Directions. Can you copy out, word for word, the records below from the very start through the line containing "This screenshot has height=654, width=488.", with that line included?

--- Data for processing ---

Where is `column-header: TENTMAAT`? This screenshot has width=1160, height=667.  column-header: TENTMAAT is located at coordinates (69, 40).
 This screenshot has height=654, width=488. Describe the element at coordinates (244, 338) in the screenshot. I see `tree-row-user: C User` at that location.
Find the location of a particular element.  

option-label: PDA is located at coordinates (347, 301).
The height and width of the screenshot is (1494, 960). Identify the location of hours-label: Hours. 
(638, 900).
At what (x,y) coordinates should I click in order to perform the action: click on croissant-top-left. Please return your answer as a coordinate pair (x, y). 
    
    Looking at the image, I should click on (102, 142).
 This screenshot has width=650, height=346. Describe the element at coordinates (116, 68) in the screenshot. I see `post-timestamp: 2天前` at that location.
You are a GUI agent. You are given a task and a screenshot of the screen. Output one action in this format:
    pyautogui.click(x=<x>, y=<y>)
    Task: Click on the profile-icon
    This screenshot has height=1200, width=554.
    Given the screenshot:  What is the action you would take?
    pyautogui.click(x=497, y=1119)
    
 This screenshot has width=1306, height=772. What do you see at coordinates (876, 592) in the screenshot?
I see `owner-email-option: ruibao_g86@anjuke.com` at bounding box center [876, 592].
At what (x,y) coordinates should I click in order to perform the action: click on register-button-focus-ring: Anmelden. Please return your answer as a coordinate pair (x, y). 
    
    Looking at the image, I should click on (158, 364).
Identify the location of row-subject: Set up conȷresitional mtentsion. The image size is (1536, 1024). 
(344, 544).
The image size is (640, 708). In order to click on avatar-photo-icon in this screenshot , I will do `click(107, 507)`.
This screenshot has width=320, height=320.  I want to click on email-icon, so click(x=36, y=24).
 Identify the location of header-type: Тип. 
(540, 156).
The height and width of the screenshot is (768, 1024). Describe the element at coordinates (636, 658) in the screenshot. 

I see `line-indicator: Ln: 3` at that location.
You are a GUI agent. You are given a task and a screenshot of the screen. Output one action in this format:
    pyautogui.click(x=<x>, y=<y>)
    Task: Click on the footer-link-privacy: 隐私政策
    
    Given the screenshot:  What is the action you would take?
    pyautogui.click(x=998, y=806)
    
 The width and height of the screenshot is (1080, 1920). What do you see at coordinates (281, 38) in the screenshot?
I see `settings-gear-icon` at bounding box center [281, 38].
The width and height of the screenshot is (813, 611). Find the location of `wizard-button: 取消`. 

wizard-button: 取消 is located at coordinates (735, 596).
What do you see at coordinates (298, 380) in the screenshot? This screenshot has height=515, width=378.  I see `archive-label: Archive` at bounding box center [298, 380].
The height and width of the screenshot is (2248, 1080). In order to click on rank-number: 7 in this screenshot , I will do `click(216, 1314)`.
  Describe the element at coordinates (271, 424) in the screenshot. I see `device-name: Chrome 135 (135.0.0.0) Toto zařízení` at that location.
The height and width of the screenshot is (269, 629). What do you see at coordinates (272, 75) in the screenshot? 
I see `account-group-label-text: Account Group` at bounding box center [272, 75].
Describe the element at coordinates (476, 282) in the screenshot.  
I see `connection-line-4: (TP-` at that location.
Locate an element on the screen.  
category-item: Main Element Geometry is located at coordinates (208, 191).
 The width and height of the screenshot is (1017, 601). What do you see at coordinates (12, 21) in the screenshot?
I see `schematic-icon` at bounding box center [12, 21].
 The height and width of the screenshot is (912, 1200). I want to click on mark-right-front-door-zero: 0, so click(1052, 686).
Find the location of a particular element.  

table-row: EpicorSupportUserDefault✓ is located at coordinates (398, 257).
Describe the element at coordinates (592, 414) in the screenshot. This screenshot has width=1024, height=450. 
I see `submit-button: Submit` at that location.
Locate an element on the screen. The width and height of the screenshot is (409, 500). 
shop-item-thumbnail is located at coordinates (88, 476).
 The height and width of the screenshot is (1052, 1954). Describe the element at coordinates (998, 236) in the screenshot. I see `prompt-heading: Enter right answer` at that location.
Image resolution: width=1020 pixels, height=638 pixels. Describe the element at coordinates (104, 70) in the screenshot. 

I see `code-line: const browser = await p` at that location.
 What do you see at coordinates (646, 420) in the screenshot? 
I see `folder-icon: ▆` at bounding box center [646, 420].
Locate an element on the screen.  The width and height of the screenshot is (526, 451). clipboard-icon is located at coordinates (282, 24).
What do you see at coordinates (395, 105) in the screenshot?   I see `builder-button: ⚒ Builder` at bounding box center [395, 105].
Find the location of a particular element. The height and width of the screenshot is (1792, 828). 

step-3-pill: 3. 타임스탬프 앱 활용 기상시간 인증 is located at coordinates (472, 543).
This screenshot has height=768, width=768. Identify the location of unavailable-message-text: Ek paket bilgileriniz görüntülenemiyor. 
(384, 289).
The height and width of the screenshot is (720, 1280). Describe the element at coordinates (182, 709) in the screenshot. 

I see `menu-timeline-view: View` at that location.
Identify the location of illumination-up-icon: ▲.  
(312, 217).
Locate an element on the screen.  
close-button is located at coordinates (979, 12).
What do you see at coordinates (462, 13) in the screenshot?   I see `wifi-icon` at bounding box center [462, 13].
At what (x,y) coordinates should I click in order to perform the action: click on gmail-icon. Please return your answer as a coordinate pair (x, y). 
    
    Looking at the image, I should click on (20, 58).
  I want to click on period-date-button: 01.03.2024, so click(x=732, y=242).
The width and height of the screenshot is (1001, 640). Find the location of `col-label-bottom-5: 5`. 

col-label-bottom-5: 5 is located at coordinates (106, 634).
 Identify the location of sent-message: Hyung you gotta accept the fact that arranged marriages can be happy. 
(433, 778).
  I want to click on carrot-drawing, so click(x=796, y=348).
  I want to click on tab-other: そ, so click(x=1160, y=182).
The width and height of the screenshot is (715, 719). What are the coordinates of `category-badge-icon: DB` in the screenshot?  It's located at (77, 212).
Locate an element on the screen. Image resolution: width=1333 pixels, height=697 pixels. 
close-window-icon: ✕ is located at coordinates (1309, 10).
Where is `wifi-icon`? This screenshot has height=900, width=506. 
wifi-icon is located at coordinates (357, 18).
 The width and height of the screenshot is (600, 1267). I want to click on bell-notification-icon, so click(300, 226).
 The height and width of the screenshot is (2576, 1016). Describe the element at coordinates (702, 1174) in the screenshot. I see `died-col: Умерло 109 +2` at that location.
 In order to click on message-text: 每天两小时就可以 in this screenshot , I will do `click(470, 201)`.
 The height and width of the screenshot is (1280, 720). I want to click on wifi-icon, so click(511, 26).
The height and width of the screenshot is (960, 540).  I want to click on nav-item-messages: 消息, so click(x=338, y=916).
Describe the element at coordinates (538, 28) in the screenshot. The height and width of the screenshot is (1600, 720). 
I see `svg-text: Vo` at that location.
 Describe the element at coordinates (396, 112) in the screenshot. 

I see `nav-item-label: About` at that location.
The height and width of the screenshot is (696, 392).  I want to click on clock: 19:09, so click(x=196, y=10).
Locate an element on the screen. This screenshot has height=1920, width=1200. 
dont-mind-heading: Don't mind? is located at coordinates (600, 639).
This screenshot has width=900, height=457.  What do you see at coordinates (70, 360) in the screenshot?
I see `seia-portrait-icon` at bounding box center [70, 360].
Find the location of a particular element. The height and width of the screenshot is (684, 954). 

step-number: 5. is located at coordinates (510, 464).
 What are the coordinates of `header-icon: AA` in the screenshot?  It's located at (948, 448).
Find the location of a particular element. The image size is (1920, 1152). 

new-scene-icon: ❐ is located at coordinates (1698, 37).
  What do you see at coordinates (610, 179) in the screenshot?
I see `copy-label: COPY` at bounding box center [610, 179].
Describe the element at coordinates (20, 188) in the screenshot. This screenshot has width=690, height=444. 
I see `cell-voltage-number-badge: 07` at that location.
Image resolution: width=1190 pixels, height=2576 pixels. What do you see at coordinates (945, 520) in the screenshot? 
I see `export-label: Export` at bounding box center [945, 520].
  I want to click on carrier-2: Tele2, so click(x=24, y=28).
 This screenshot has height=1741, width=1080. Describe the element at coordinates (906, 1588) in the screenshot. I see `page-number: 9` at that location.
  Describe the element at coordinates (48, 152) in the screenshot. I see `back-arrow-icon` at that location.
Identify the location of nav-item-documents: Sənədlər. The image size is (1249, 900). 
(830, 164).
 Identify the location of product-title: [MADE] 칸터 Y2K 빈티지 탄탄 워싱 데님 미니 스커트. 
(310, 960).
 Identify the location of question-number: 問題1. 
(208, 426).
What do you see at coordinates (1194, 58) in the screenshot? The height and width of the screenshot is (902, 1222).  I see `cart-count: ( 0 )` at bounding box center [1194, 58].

---

Response to this task.
Where is `column-header: TENTMAAT`? This screenshot has width=1160, height=667.  column-header: TENTMAAT is located at coordinates (69, 40).
 This screenshot has height=654, width=488. Describe the element at coordinates (244, 338) in the screenshot. I see `tree-row-user: C User` at that location.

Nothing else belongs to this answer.